School of Science, Scuola Normale Superiore, Pisa, Italy.
National Research Council of Italy, Institute of Geosciences and Earth Resources (CNR-IGG), Torino, Italy.
Sci Rep. 2022 Aug 17;12(1):13948. doi: 10.1038/s41598-022-17508-1.
Food webs studies are intrinsically complex and time-consuming. Network data about trophic interaction across different large locations and ecosystems are scarce in comparison with general ecological data, especially if we consider terrestrial habitats. Here we present a complex network strategy to ease the gathering of the information by simplifying the collection of data with a taxonomic key. We test how well the topology of three different food webs retain their structure at the resolution of the nodes across distinct levels of simplification, and we estimate how community detection could be impacted by this strategy. The first level of simplification retains most of the general topological indices; betweenness and trophic levels seem to be consistent and robust even at the higher levels of simplification. This result suggests that generalisation and standardisation, as a good practice in food webs science, could benefit the community, both increasing the amount of open data available and the comparison among them, thus providing support especially for scientists that are new in this field and for exploratory analysis.

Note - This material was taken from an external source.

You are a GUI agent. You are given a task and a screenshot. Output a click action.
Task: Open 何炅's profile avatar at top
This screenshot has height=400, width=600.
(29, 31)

食物网研究本质上复杂且耗时。与一般生态数据相比,跨不同大型地点和生态系统的营养相互作用的网络数据相对较少,尤其是在考虑到陆地生境的情况下。在这里,我们提出了一种复杂的网络策略,通过使用分类关键简化数据收集来简化信息收集,从而缓解这一问题。我们测试了三种不同食物网的拓扑结构在不同简化水平下节点分辨率的结构保持情况,并且估计了这种策略可能对群落检测产生的影响。简化的第一级保留了大多数一般拓扑指数;即使在较高的简化水平下,中间性和营养级似乎也是一致且稳健的。这一结果表明,概括和标准化(食物网科学中的一种良好实践)可以使社区受益,既增加了可用公开数据的数量,又促进了它们之间的比较,从而为该领域的新手科学家和探索性分析提供了支持。